Pat Zigarmi, co-author, Who Killed Change?

Control, step 2 in the MCG framework

This post is the second of three in a series about the MCG model of helping a group or organization develop.  This includes developing greater team skill in resiliency and adaptability (beyond resiliency) in order to meet changing goals. Part 1 on Membership is here.

MCG = Membership, Control, and Goal. MCG is a useful model for leaders working with any team or group including those that being formed and those that are changing, such as gaining or losing members.  In the  CONTROL stage, group members encounter natural structuring and inevitable control issues that develop once the  group has formed and has begun to set boundaries, testing the skills and knowledge of formal and informal leaders and team members.

The following leadership diagram illustrates choices available to the leader and team members in negotiating what type of actions and behaviors are needed matched to team tasks.  Acknowledging the control stage needs helps the team stay on track toward Goal (stage 3) where full productivity and results are realized.

Figure 1, Type of Leadership in the Control stage of team development

Figure 1 illustrates type of “control” leadership. In crisis situations, teams need “take charge” leaders.  Creative settings often feature elements of loose or casual leadership styles.  Participative leadership can help foster “those who rarely battle the plan,” by increasing engagement in agenda and goal development. 

Avoid overcompensating in response to feedback.  Team member feedback can help leaders adjust their styles for different team development needs.  However, leaders sometimes overcompensate stylistically after receiving feedback from individual team members. Leaders: Take a measured, thoughtful approach tied to well-rounded information and feedback tied to business goals.
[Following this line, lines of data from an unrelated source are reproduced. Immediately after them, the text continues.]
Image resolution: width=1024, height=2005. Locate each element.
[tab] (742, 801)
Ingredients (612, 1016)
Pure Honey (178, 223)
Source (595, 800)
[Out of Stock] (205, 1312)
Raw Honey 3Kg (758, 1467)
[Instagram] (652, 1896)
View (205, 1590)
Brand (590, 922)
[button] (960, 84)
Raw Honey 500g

To better manage the Control stage, consider these 12 questions:

  1. Who is in charge?
  2. What style of leadership prevails?
  3. What roles do we need to have and who will fill them?   (See the team roles resources listed in the first post in the series here as well as the MCG model.)
  4. How will we handle “power” in the group?
  5. How much power do I want?
  6. What control do I have over what happens?
  7. How will we handle conflict and disagreements?
  8. How will we communicate with each other?
  9. How will we make decisions?
  10. When decisions are made, who implements them and how?
  11. Is it working?
  12. Is it fair?

Push-back on changes, (control, testing of boundaries) such as new rules and new structures is a opportunity, not necessarily a problem.  “Resistance is a resource” is a helpful phrase I learned from the late Kathie Dannemiller, a local & nationally known consultant who consulted regularly with Ford Motor Company and at the University of Michigan.  How can you use resistance productively, collecting data to inform and guide your leadership efforts through the control stage? 

Change or die, is not an absolute

Photo by Pixabay on Pexels.com

Resistance can be a lifesaver. “Change or die,” is NOT an absolute.  Disruptive, unneeded or poorly selected change that is not well supported, even in high commitment groups leads to change AND die as discussed here. Excerpt:

…Companies that shifted to [a] more effective way of managing people were actually more likely to fail than companies than had begun with a different, less effective way of managing but stayed with it.

…the benefits of changing to a better way of doing things did not outweigh the disruptive consequences of the transition.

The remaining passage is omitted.